Directions for this task:
Please repeat, exactly as written, every line from the one containing "Open three-dot menu for LG phone order" through the last line of the records, both included, and leave out any pictures.

[Start of Attachment]

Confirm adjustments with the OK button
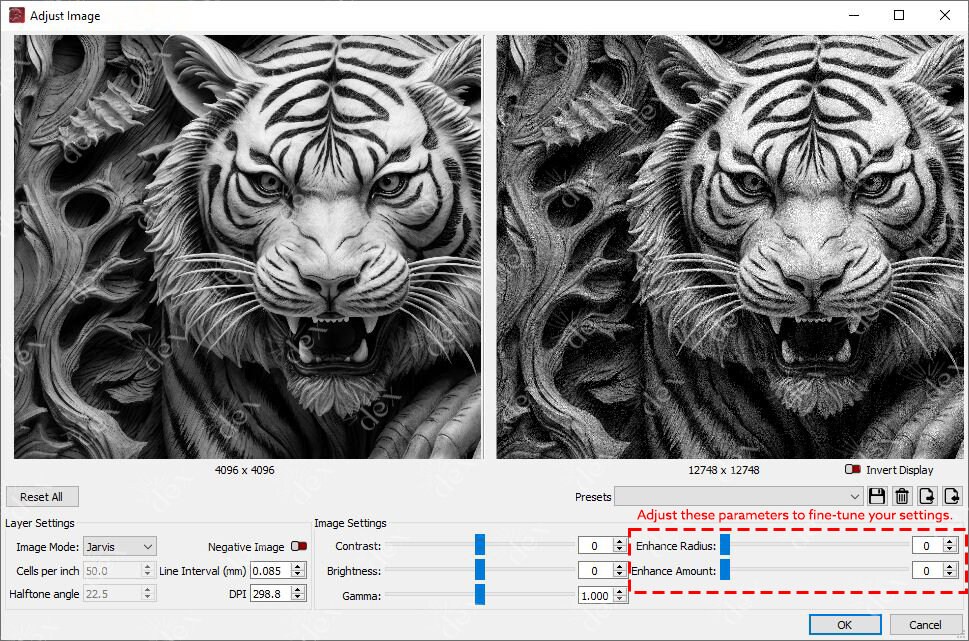The height and width of the screenshot is (641, 969). pos(845,624)
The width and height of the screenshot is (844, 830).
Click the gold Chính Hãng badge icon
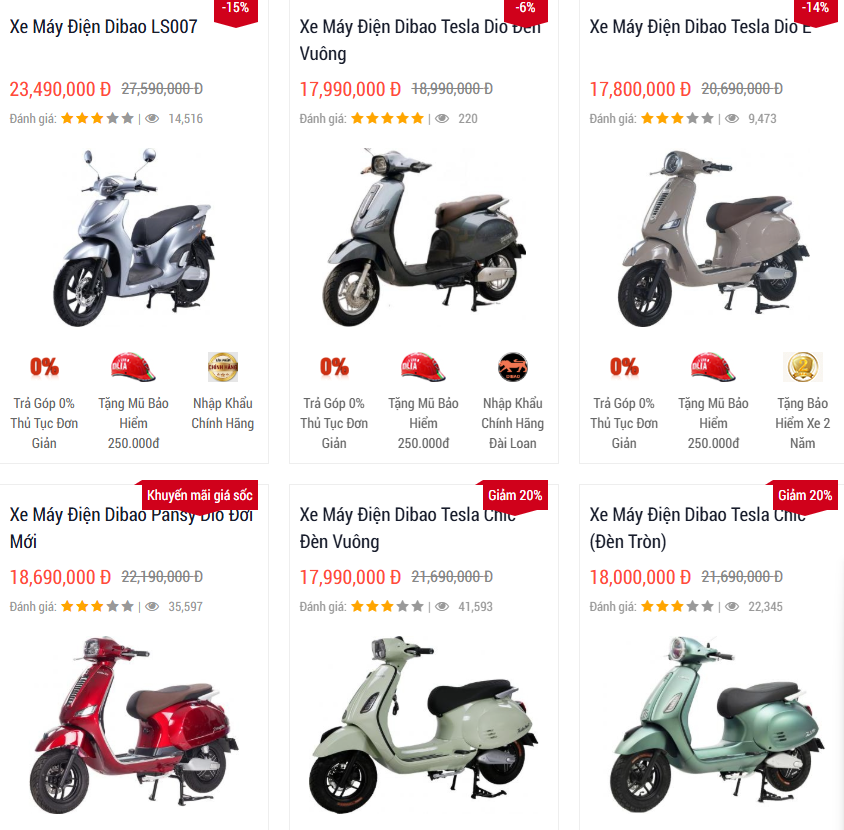click(x=223, y=367)
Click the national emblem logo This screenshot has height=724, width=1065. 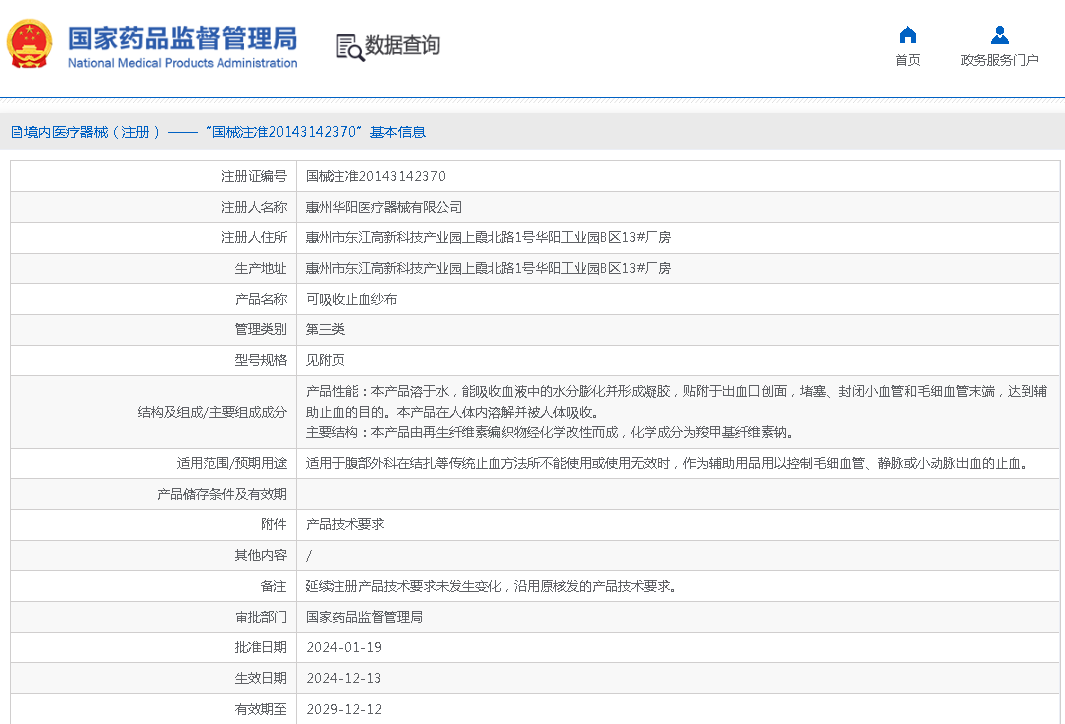click(x=30, y=44)
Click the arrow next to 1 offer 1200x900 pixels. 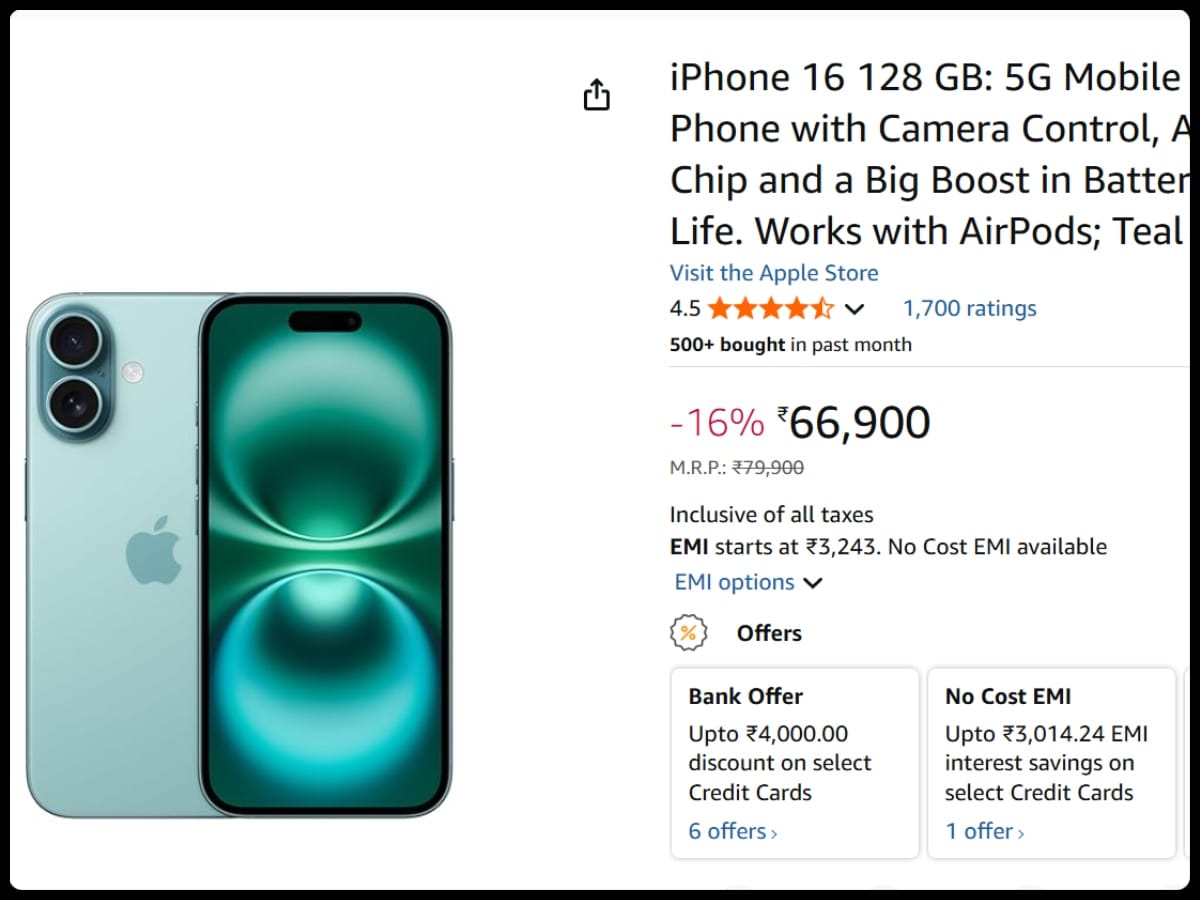point(1021,832)
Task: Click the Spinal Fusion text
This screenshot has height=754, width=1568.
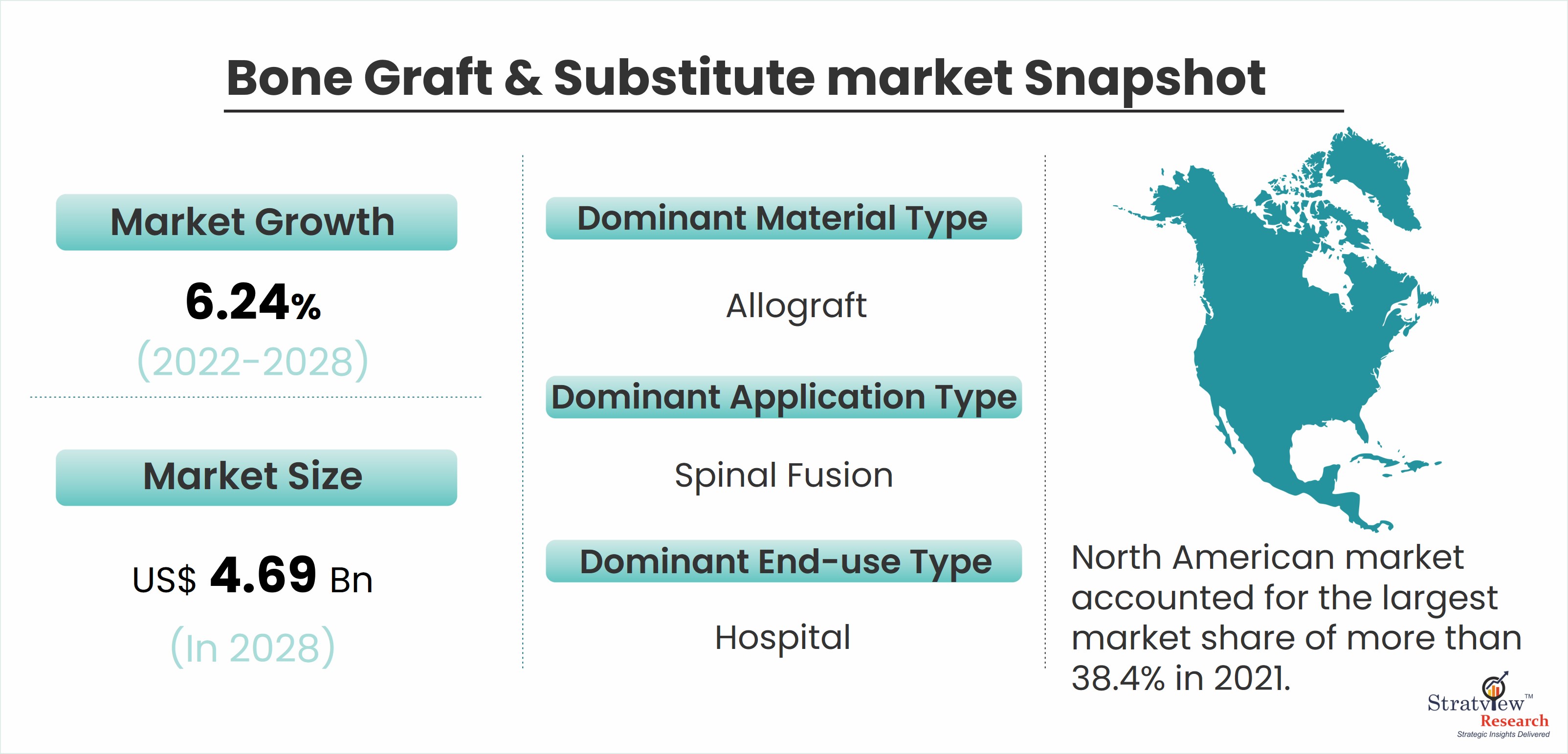Action: click(784, 475)
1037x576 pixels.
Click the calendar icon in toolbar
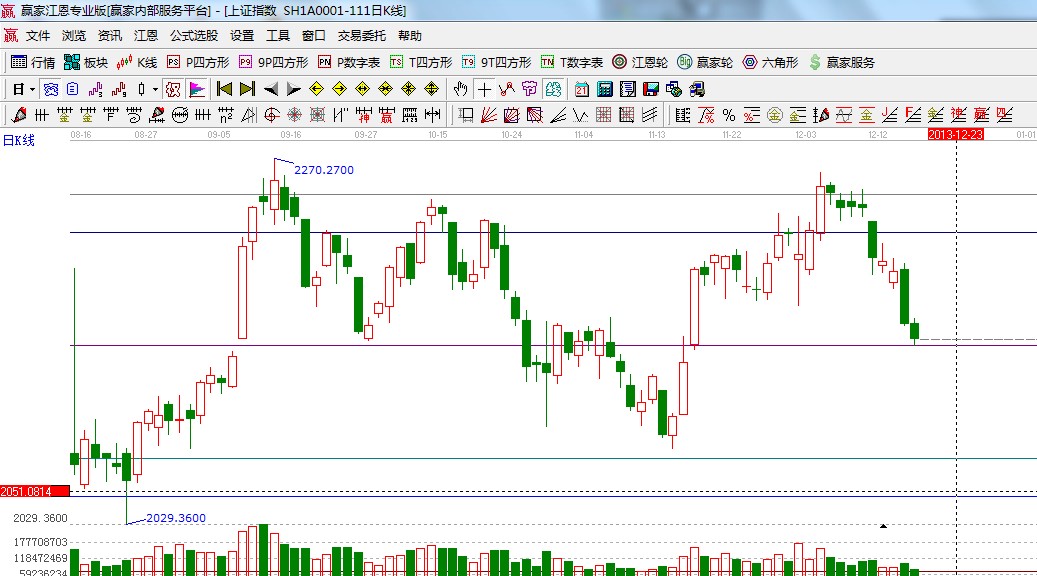582,89
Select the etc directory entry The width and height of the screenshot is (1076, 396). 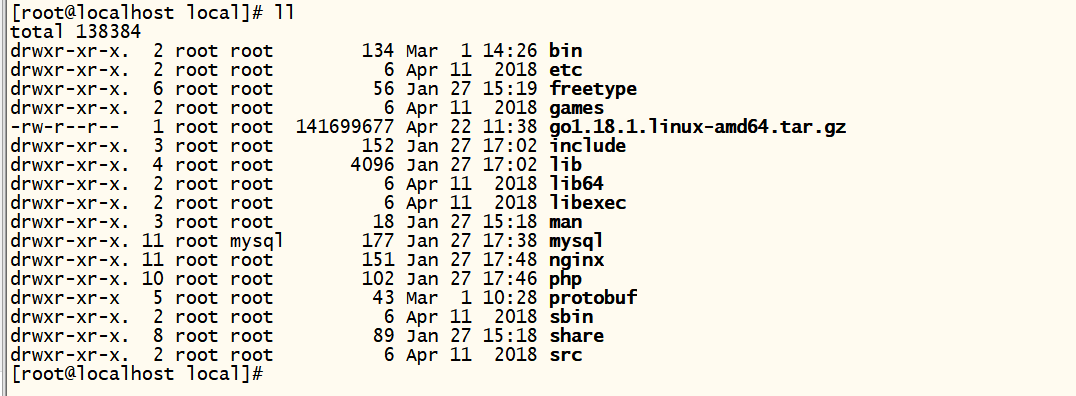(565, 70)
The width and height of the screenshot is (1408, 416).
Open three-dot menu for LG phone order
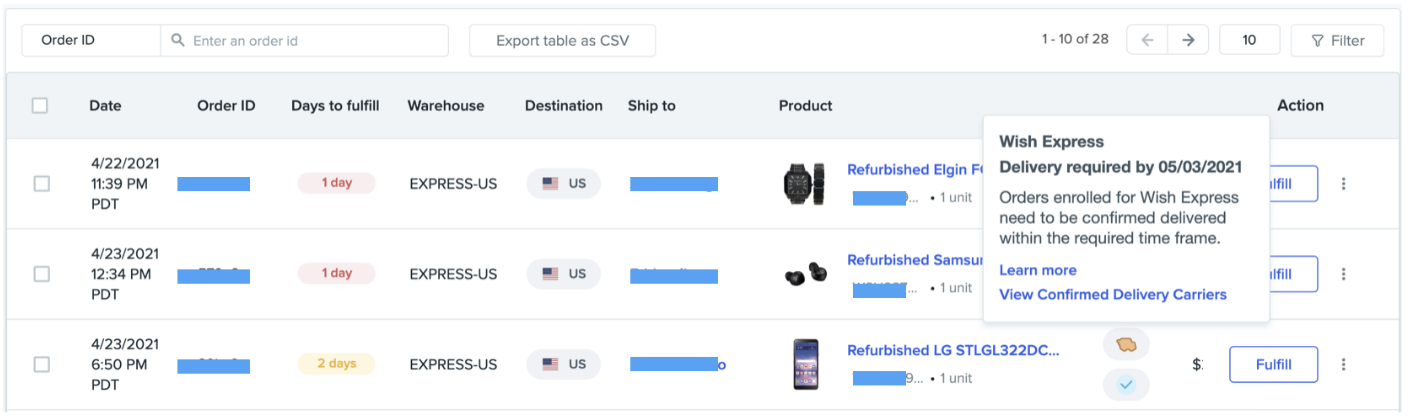(1344, 365)
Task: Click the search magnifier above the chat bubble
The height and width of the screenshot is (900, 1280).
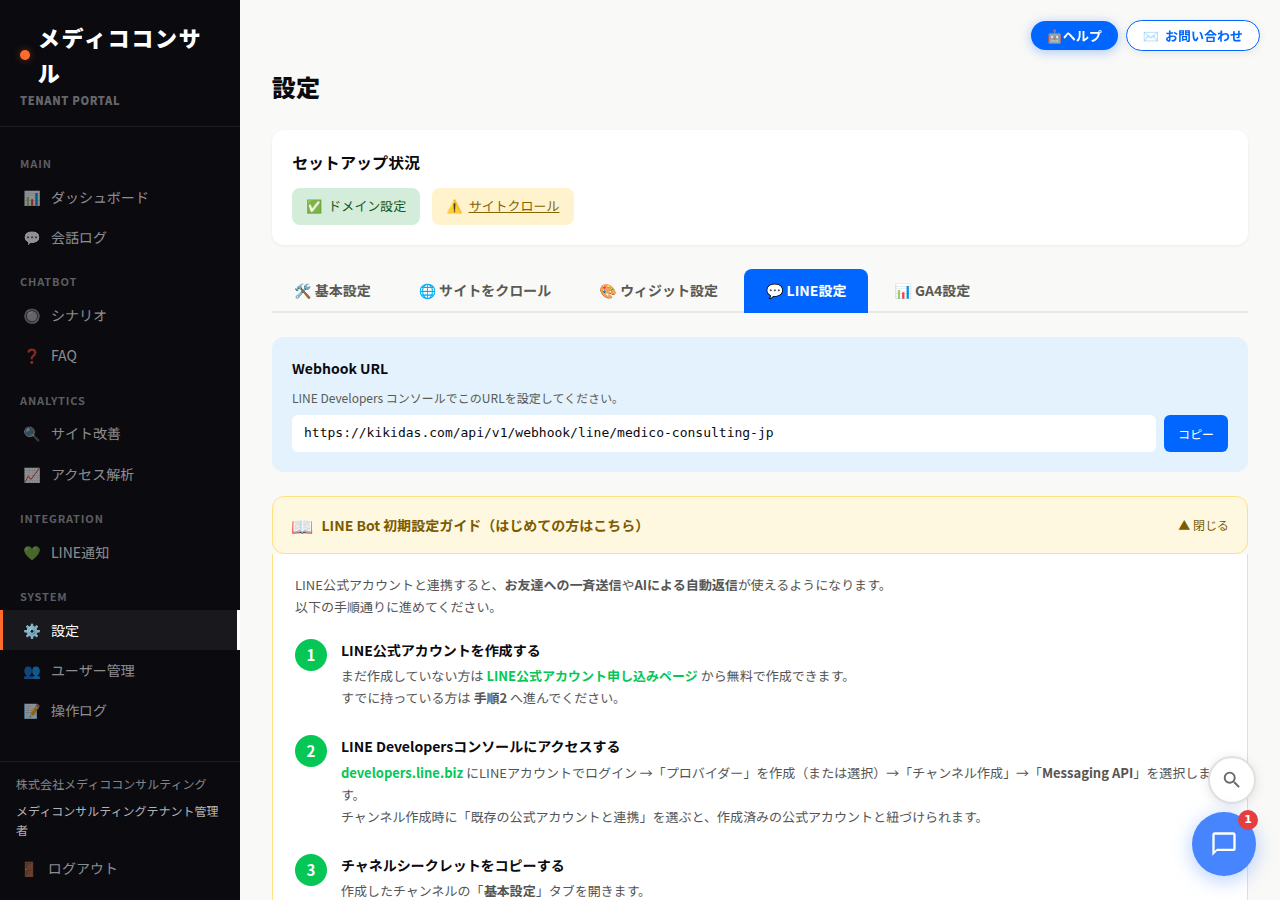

[End of Attachment]

Task answer:
Open three-dot menu for LG phone order
(1344, 365)
Task: Click the search magnifier above the chat bubble
The height and width of the screenshot is (900, 1280).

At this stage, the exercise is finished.